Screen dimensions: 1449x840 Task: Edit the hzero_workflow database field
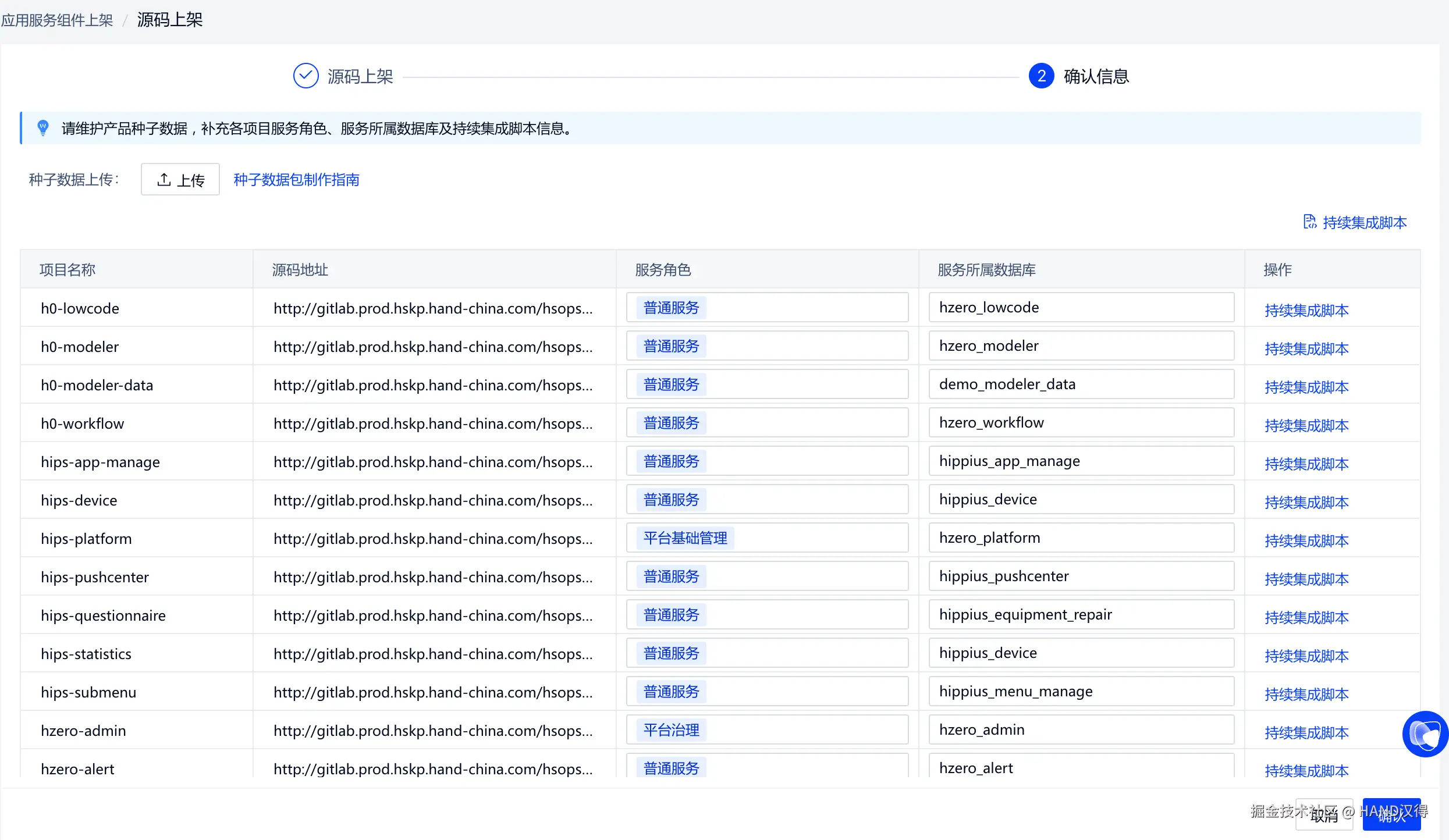[x=1081, y=423]
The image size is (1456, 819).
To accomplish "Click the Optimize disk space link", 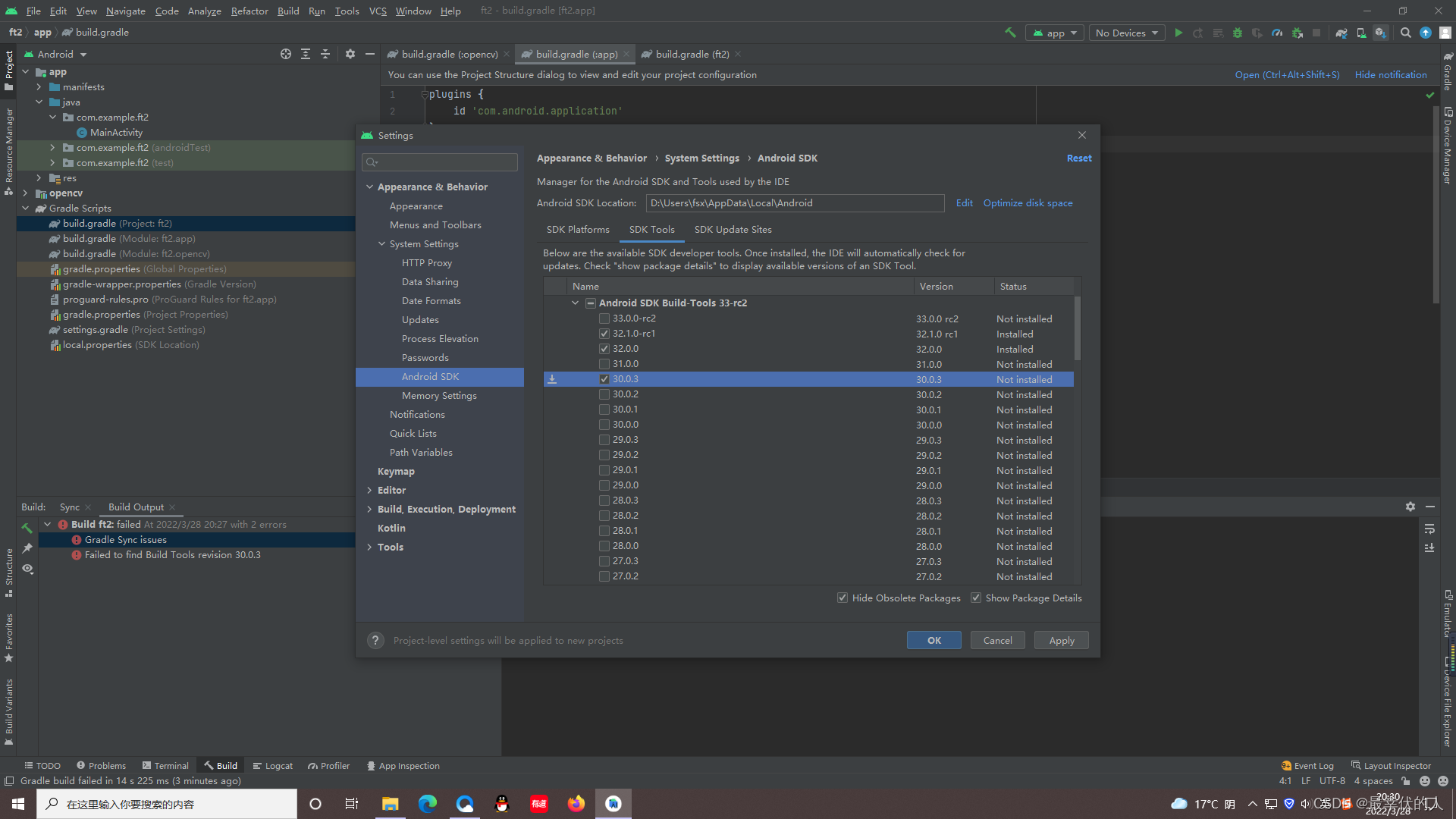I will point(1028,202).
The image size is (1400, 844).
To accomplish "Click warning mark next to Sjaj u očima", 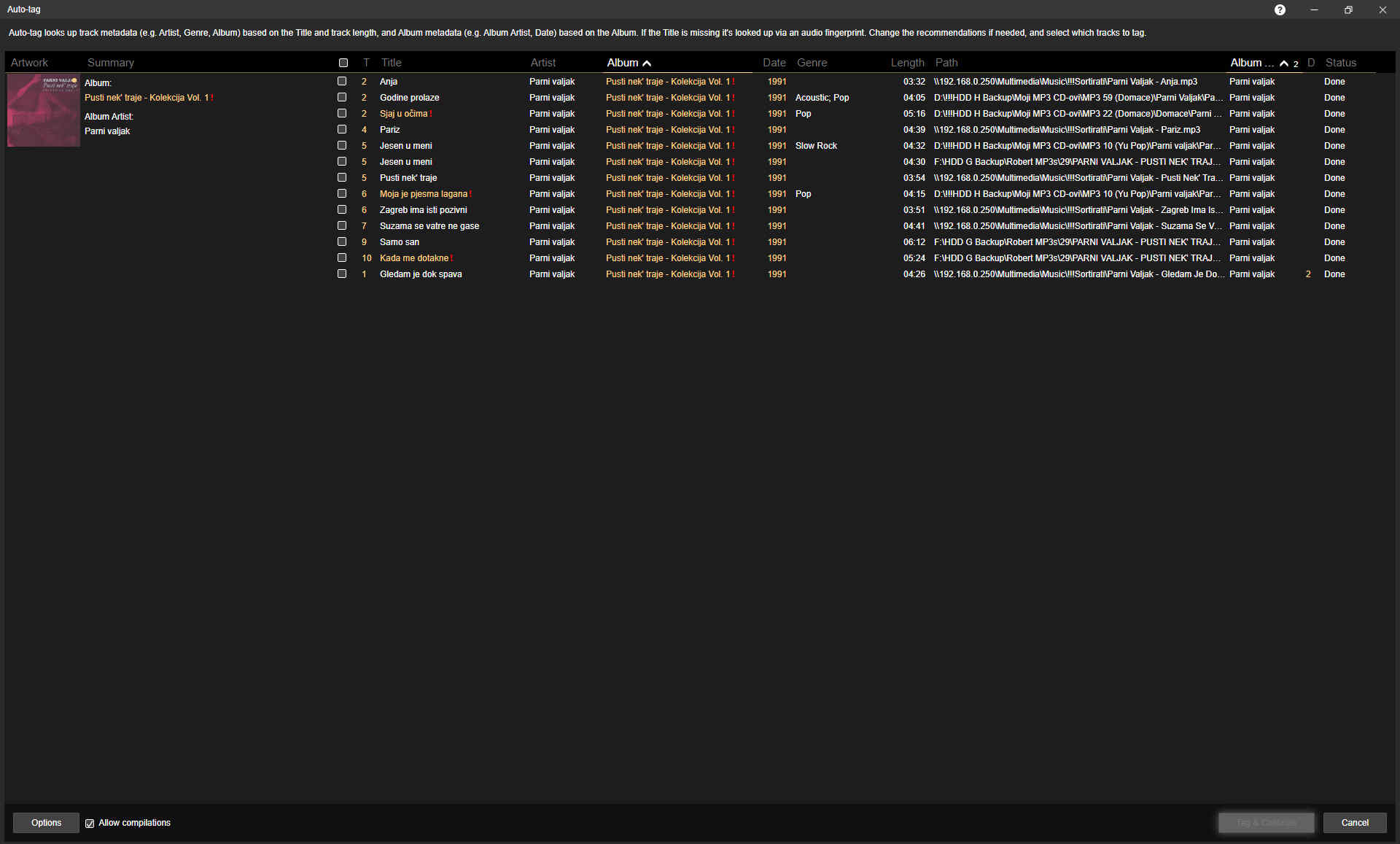I will 431,114.
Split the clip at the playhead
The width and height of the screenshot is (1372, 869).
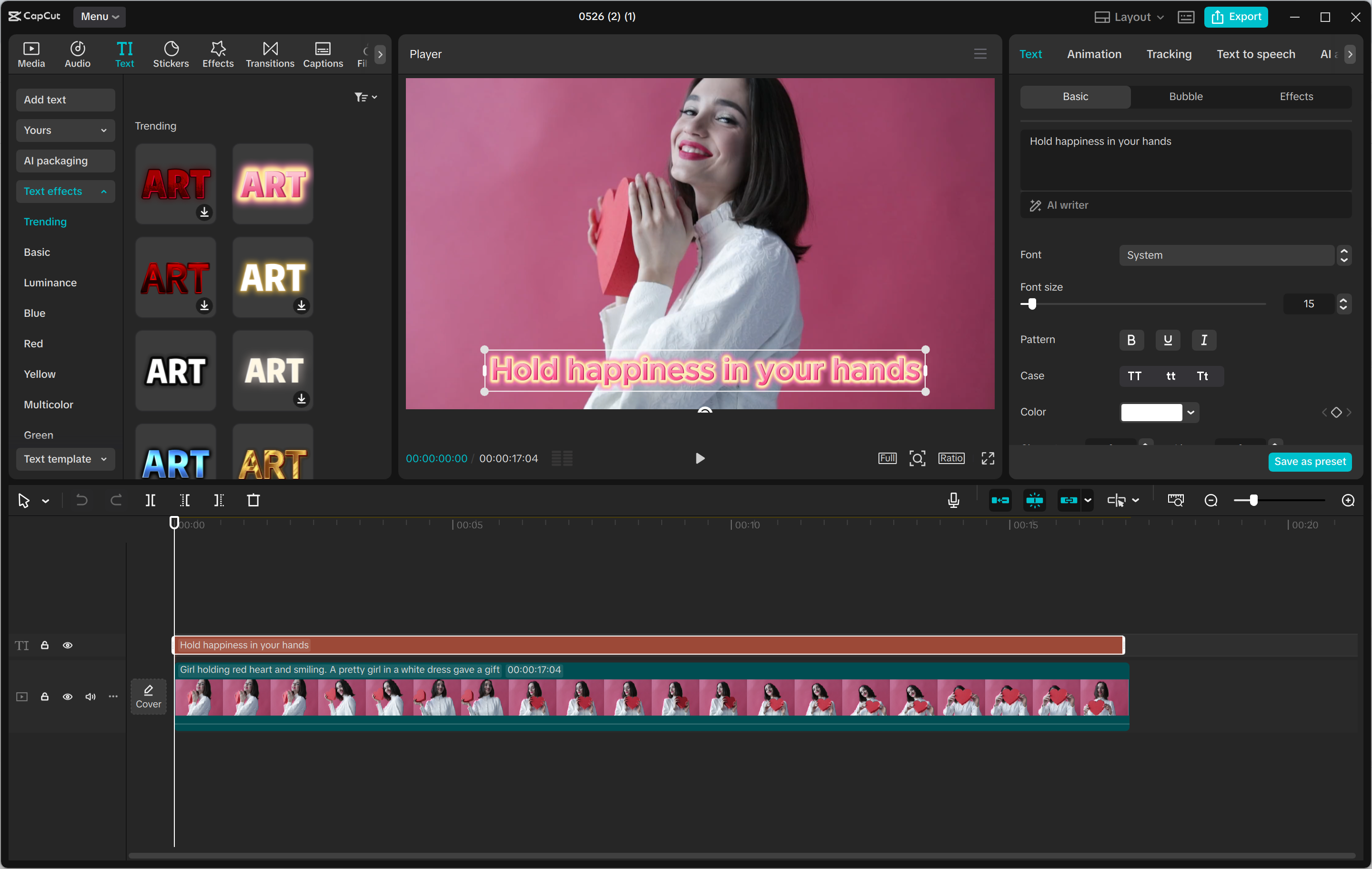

....

In the listing, how many lines hold "image"? Answer with a bare number.

• Solution to this task
2